There are day-to-day operations in a business, and then there are projects.
When your business decides to launch a new service, that’s a project. Everything that’s involved in “ramping-up” for the new service introduction, including testing the market, determining the exact nature of what will be offered, pricing, promotion, and the like, comes under the umbrella of that particular project.
Projects can vary in size and importance. Installing software to computers across your company – choosing the software, negotiating price and service, arranging training – is also a project, but so is reorganizing a file system, or rearranging the furniture in your office.
Project-oriented thinking has become so prevalent that an entire methodology, labeled project management, has entered the vocabulary of nearly every industry. In fact, project management has almost become an industry itself. There are project management consultants, project management seminars, project management certifications, project management books and software programs, and even a Project Management Institute.
Project management refers to a method for achieving a specific goal. It’s a way of planning, organizing and utilizing what is needed to meet a certain objective (e.g., introducing a new product). The temporary nature of these managed projects distinguishes them from the regular activities of a business. Advocates say that disciplined project management is the most effective way to achieve a desired outcome in complicated organizations where many tasks are competing for attention.
But where to begin?
After the project has been defined (e.g., preparing a lab for an inspection) successful project management comes down to effectively putting into play the three basic components of the process; resources, time, and money.
Resources are the physical components needed to run the project. They typically consist of people, equipment and materials.
Equipment and materials are self-explanatory for the most part, but the people part of the resources category can get tricky. One management consultant is fond of saying that successful organizations have “the right people doing the right things at the right time.” This is never truer than in the case of project management, so take extra care to make sure the project team members are not only qualified to carry out their assigned tasks, but also that they have adequate time to devote to the project with respect to their usual responsibilities at the company. And be sure to assign a Project Manager or Leader, and insist on periodic reports or updates.

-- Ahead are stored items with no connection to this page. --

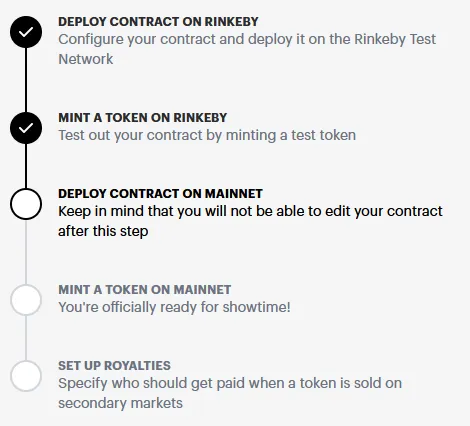This screenshot has width=470, height=426.
Task: Choose the MINT A TOKEN ON MAINNET heading
Action: point(145,290)
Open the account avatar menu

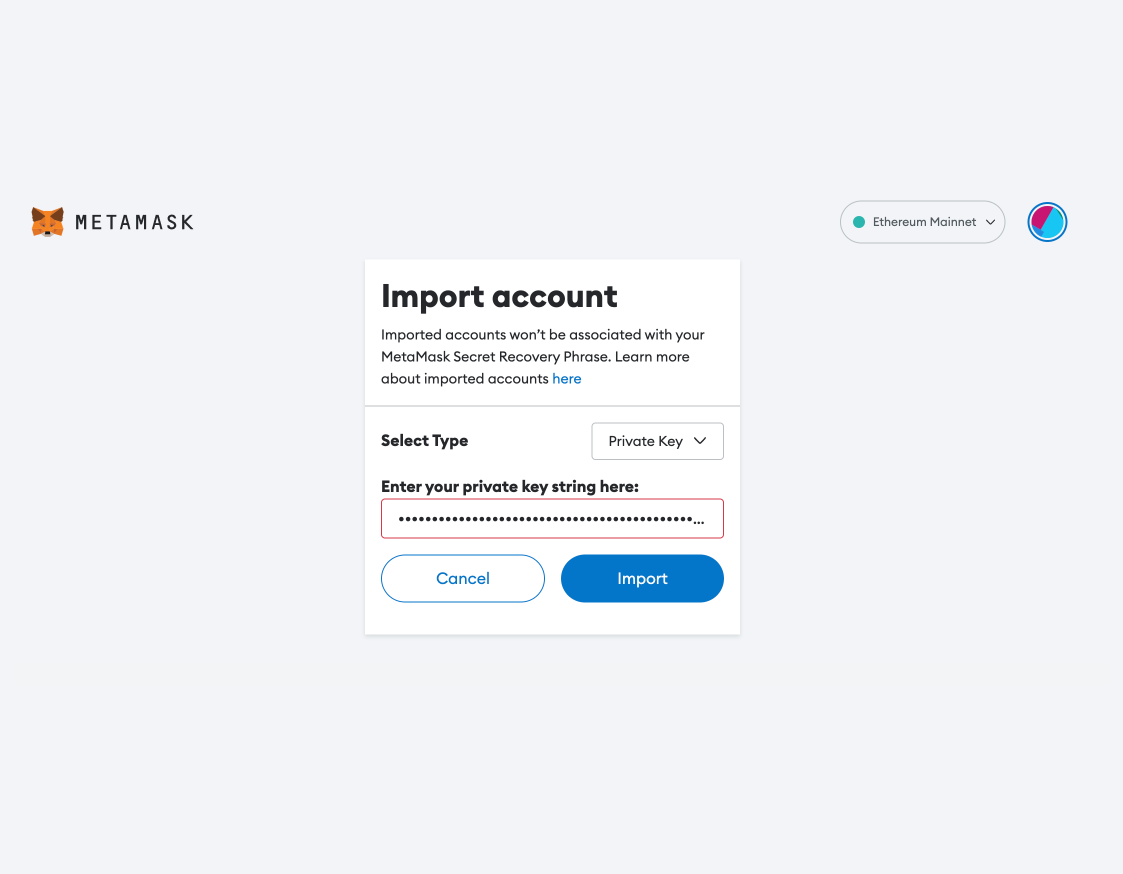(1047, 222)
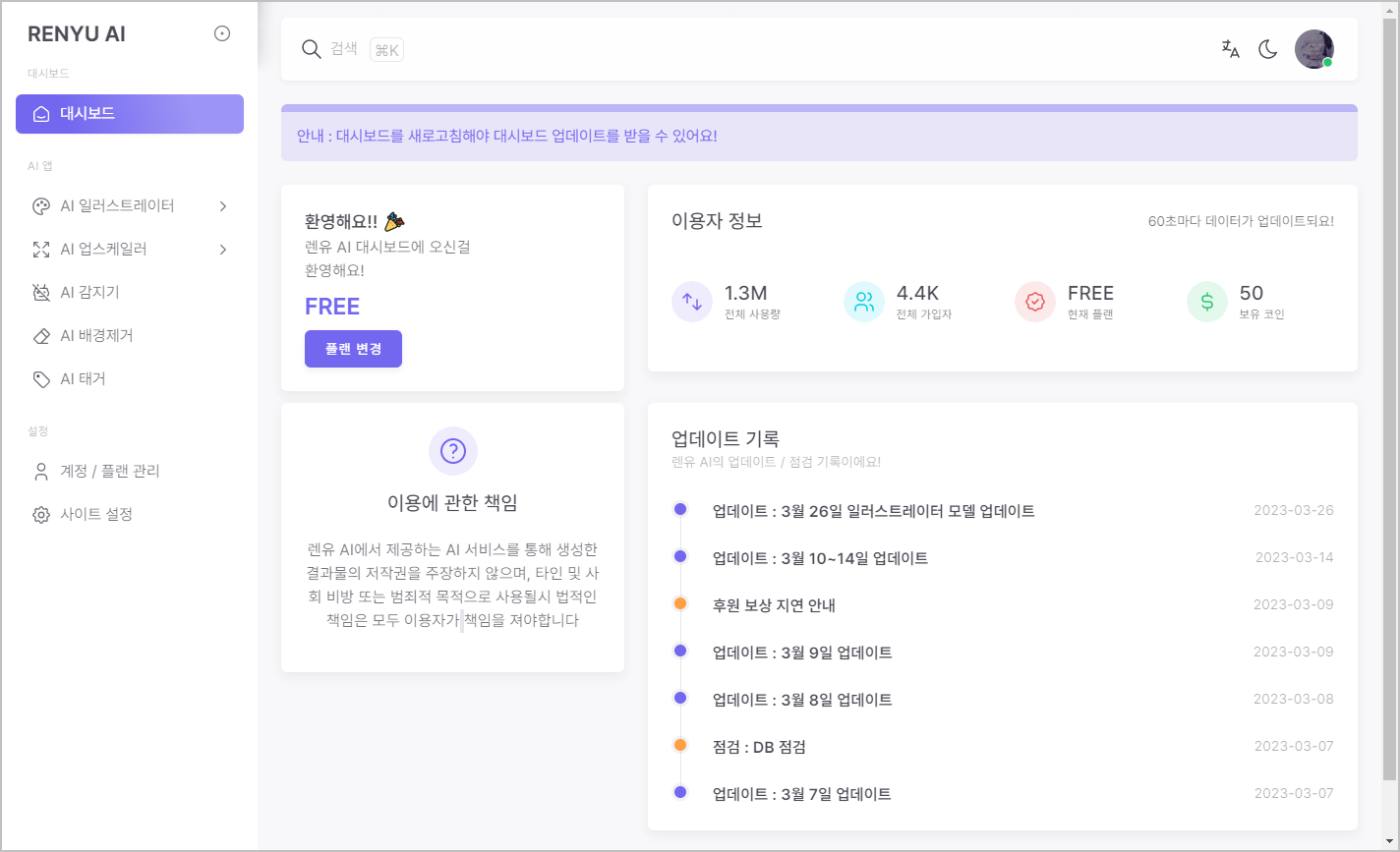
Task: Toggle dark mode with the moon icon
Action: pyautogui.click(x=1267, y=48)
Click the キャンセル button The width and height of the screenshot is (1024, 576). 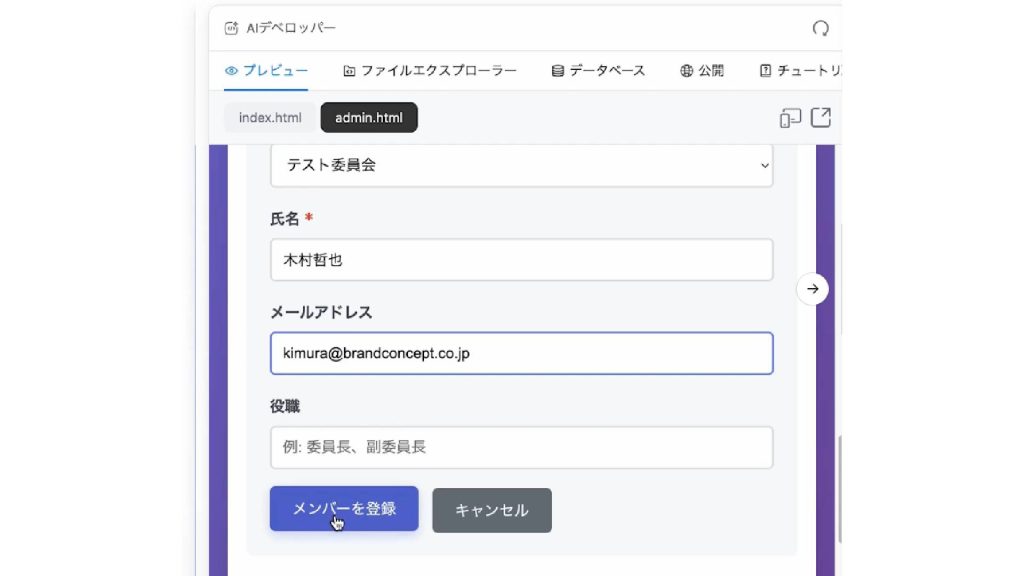pyautogui.click(x=491, y=510)
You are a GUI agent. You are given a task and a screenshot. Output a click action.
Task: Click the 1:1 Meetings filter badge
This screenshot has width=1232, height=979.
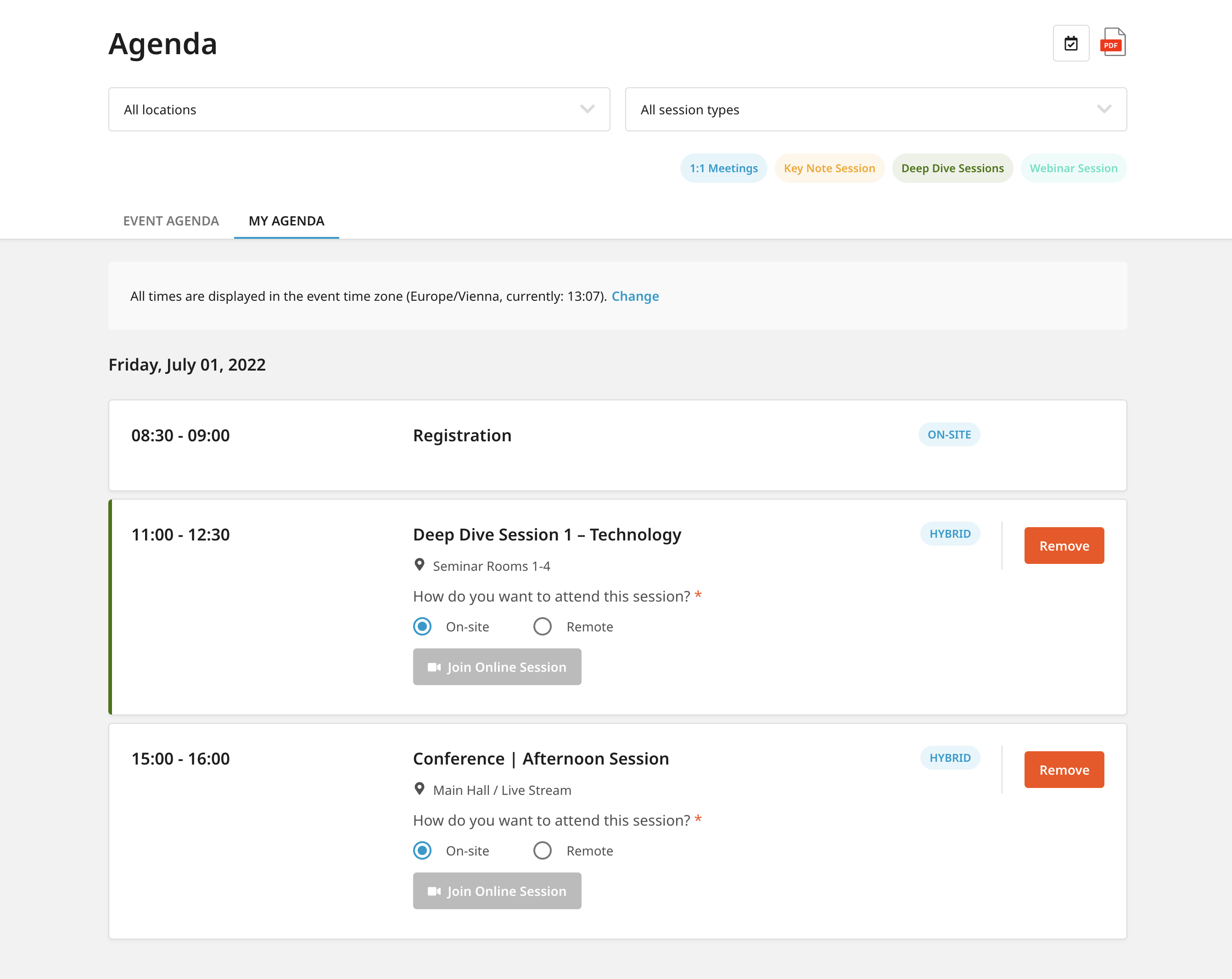click(x=723, y=168)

Generally, projects have specific start and end dates. They can be altered, of course, but careful planning based on realistic assumptions during the preliminary stages should increase your chances of meeting a deadline, whether it’s self-imposed or coming from higher up in the company.
Often the toughest part of managing the time element of a project is coordinating schedules of team members who must work together on certain parts of the project, or who must at least meet and discuss project developments.
Numerous software packages can help manage and track the project’s progress. The time-tested and very popular Gantt Chart uses bar graphs to illustrate when certain tasks related to the project should be completed.
High level projects are usually assigned budgets to make sure managers can acquire what is needed – special equipment, consulting expertise, raw materials, facilities, etc. – to effectively conduct the work. Expected costs are calculated, along with allowances for contingency and emergency funds.
Depending on the structure of your company, employee compensation, travel and related expenses, and certain overhead costs could also be included in a particular project’s budget.
The Dangers of Scope Creep
Fair warning to new project managers: Projects often fail not because of poor performance, but rather because of “scope creep.” Scope creep refers to a situation where new elements are added to project, and complicate budgets, timelines, and responsibilities of assigned personnel.
Example: Half-way through a plan to update software on company computers, someone suggests an evaluation to update the company’s phone systems. This might be a worthy goal, but if done correctly it would definitely impact the project team’s ability to deliver on time and on budget. At this point, the entire project should be redefined to include phone systems, along with changes with respect to resources, time and money. If that is not practical, a new team could be assigned to tackle the phone issue as part of a separate, clearly defined project.